In March 2016 I signed on with the Bryan County News as assistant editor and I’ve loved every minute of it. My “first” newspaper career, in the late 80s and early 90s, was great. But when I left it to work in politics and later with a free-market think tank, I never pictured myself as an ink-stained wretch again.

Like they say, never say never.

During my time here at the News, I’ve covered everything that came along. That’s one big difference between working for a weekly as opposed to a daily paper. Reporters at a daily paper have a “beat” to cover. At a weekly paper like this, you cover … life. Sports, features, government meetings, crime, fundraisers, parades, festivals, successes, failures and everything in between. Oh, and hurricanes. Two of them. I’ll take a winter blizzard over that any day.

Along the way I’ve met a lot of great people. Volunteers, business owners, pastors, students, athletes, teachers, coaches, co-workers, first responders, veterans, soldiers and yes, even some politicians.

And I learned that the same adrenalin rush from covering “breaking news” that I experienced right out of college is still just as exciting nearly 30 years later.

With as much as I’ve written about the population increase and traffic problems, at least for a few short minutes my departure means there will be one less vehicle clogging up local roads. At least until I pass three or four moving vans headed this way as I get on northbound I-95.

The hub-bub over growth here can be humorous, unintentional and ironic all at once.
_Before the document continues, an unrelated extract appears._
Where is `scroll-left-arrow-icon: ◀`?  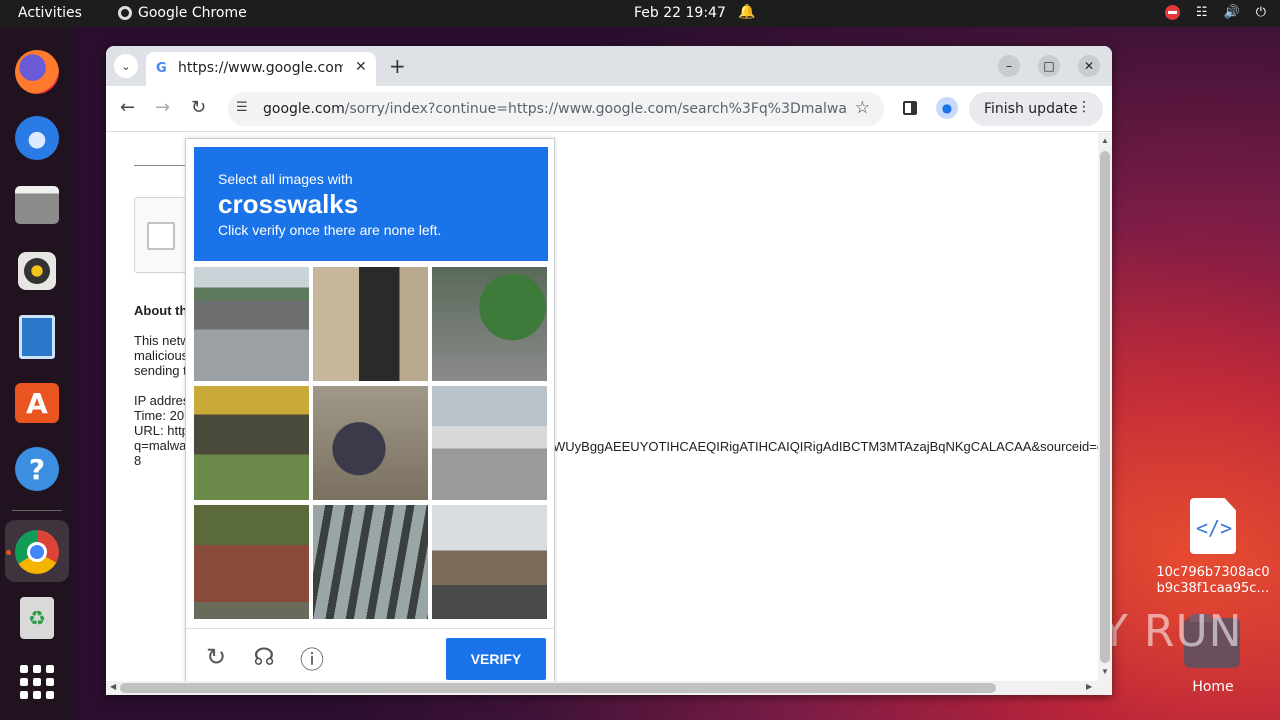
scroll-left-arrow-icon: ◀ is located at coordinates (113, 686).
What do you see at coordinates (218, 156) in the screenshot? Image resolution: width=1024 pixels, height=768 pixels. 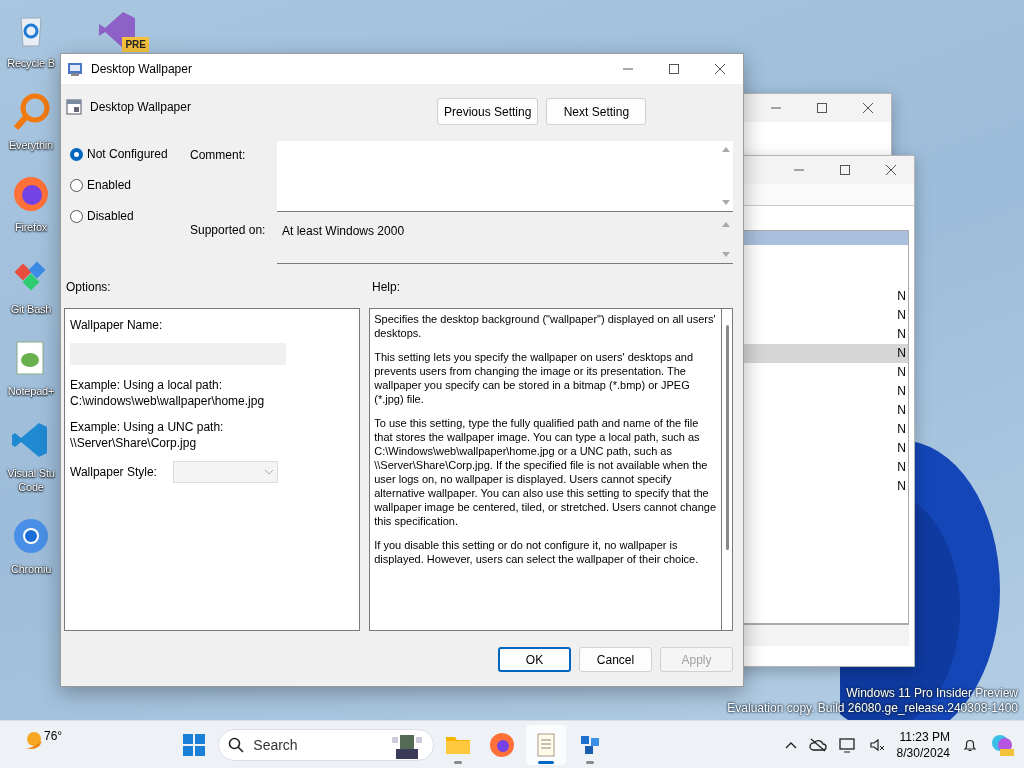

We often get comments on our Facebook page that go something like this: “I’ve lived here for (usually less than five years) and the growth is out of control! We need a moratorium on new construction.”

It’s like people who move into phase I of “Walden Woods” subdivision after all the trees are cleared out and then complain about trees being cut down for phase II.

Bryan County will always hold a special place in my heart and I definitely plan on visiting again someday. My hope is that my boss, Jeff Whitten (one of the best I’ve ever had), will let me continue to be part of the Pembroke Mafia Football League from afar. If the Corleone family could expand to Vegas, there’s no reason the PMFL can’t expand to Michigan.

But the main reason I want to return someday is about that traffic issue. After all, I’ll need to see it with my own eyes before I’ll believe that Highway 144 actually got widened.